Sections: Introduction -> Survey Details -> Sample Information -> Survey Items -> Hypotheses and Analyses of Models -> Conclusion

 

The first wave of the survey contained 72 questions, and the second wave contained 100 questions. These were distributed between the three sections in each wave as shown in Table 8, and many of them were filtered questions. This means that they were only asked if particular answers to previous questions had been chosen by respondents. In some cases this meant that no question was asked and in others it meant that only one version of multiple alternative questions was asked. Further, some of the filtered questions were only asked of respondents if their answers had not already been recorded in previous surveys. As such, it would be time consuming to establish how many questions respondents received on average but it is the case that no respondent would have received all 172. It is also the case that the 1501 respondents in the sample provided answers to all of the questions that they received because progression through the survey was conditional on providing valid answers. This means that the combined first and second wave answers provide a rich picture of the respondents.

 

Table 8 – Number of Questions and Filtered Questions

in the Sections of Each Wave of the Survey

2014-10-14 Interim Survey Data Analysis Table 08

 

As outlined in the introduction there are four elements of the full model analysed below. These are background characteristics, the components of the Civic Voluntarism Model, further elements of economic, cultural, and social capital, and perceptions of privilege. Before the analysis of those elements is presented it is useful to outline the variables that constitute each of them. As will become clear, some of the variables are simply single survey items whilst others are based on multiple items. A number of these variables are likely to be respecified in the course of further analysis. As such, the below variables reflect the interim nature of this analysis.

 

Background Characteristics:

Age (years) – As the name suggests, this is a simple interval variable indicating respondent age in years.

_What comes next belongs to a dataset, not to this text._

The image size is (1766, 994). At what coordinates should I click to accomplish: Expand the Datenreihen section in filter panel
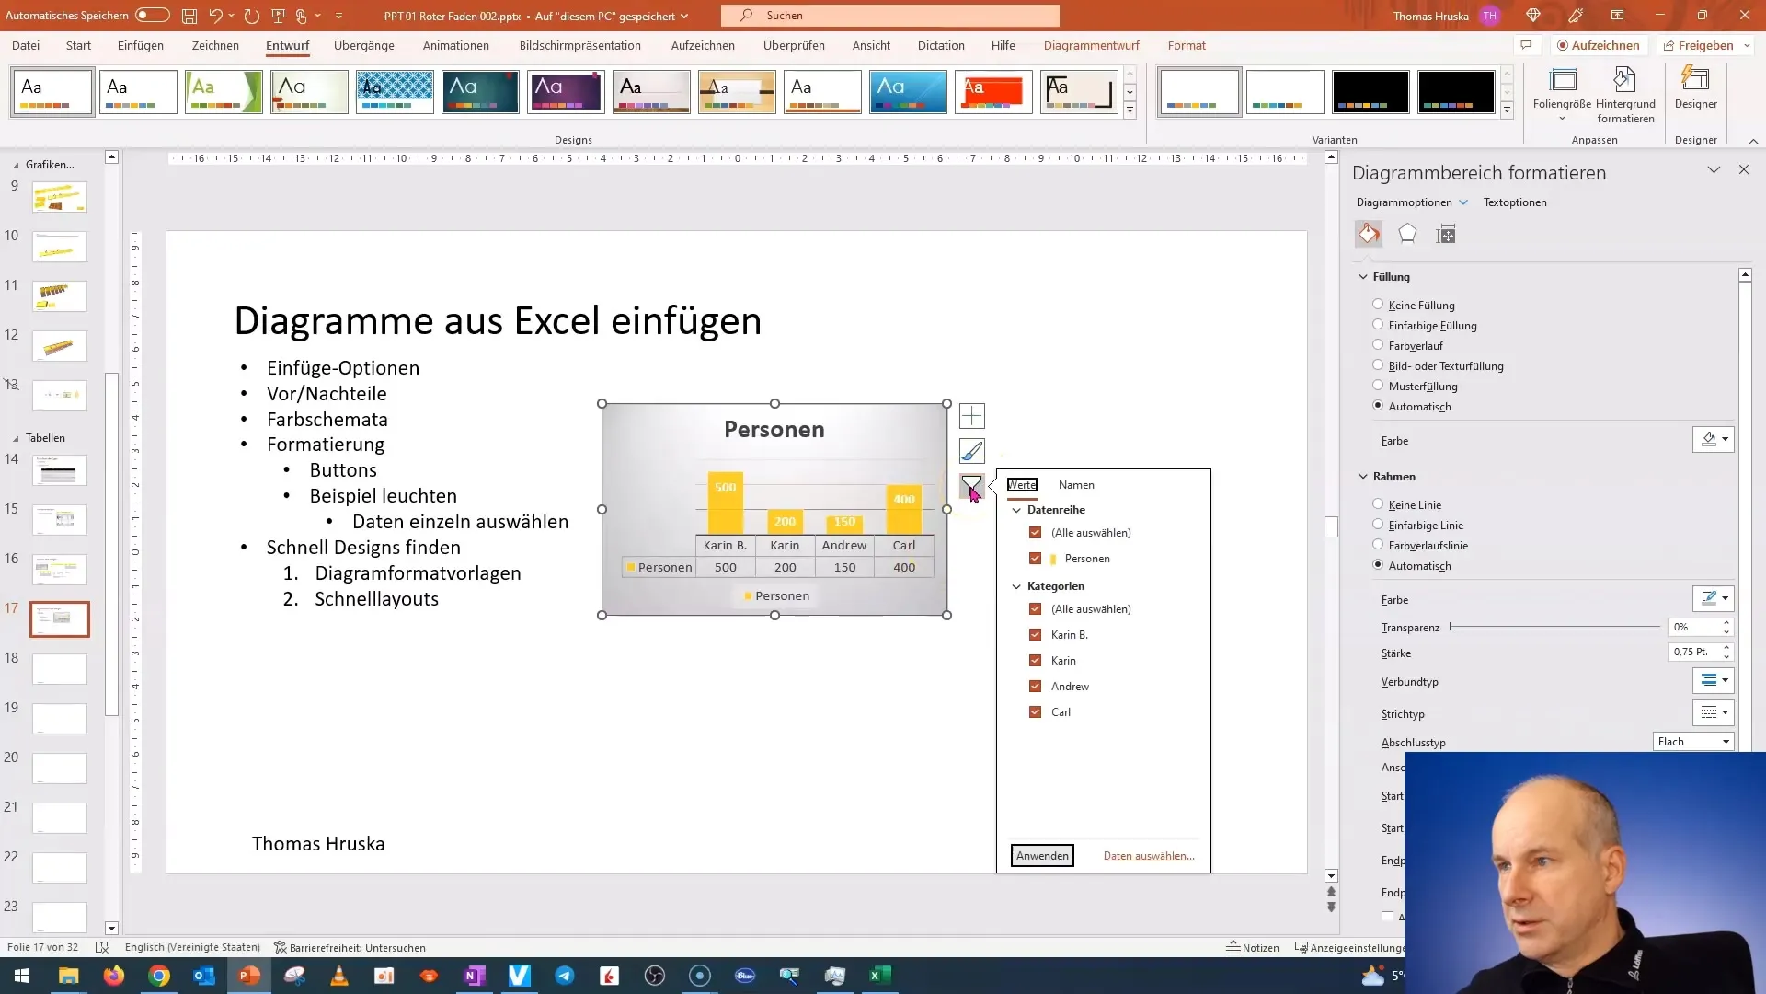1016,510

Female (binary) – Again, as the name suggests, this is a binary recoding of the sex variable with ‘Female’ coded as 1 and ‘Male’ as 0.

White British ethnicity (binary) – This is a recoded version of the ethnicity variable included in the data with ‘White British’ coded as 1 and all other ethnic groups as 0. The latter includes the ‘White Other’ group because it is considered that such respondents are likely to be European migrants who, as such, should be considered distinct from the majority population.

Religious (binary) – This is a recoded version of the religious denomination variable included in the data with all of the religious options combined into the 1 category and the remaining non-religious categories combined into the 0 category.

Heterosexual (binary) – This is a recoded version of the sexuality variable included in the data with ‘Heterosexual’ recoded as 1 and all other sexualities as 0. The ‘Prefer not to say’ answers were recoded into 9 and excluded from the analysis.

Disability limitations (three categories) – This is an inverted version of the original three-category variable in the data so that 2 represents significant limitations resulting from disability, 1 equates to some limitations, and 0 indicates no limitations. The categories have been split into binary variables in the model with the no disability limitation category acting as the reference.

Health Conditions (count) – This is a summary variable inverting the count of positive (with a value of 1) selections of each category of health condition, meaning that a higher value in this (with a maximum possible of 19) represents having fewer of the listed health conditions.

 

Components of the Civic Voluntarism Model:

Educational qualification (highest) – This is an ordinal variable included in the data, with higher numerical values (there are 18 categories) associated with higher educational qualifications. The categories have been split into binary variables (with the ‘No qualifications’ acting as the reference category) and the ‘Don’t know’ and ‘Prefer not to say’ answers are excluded from the analysis.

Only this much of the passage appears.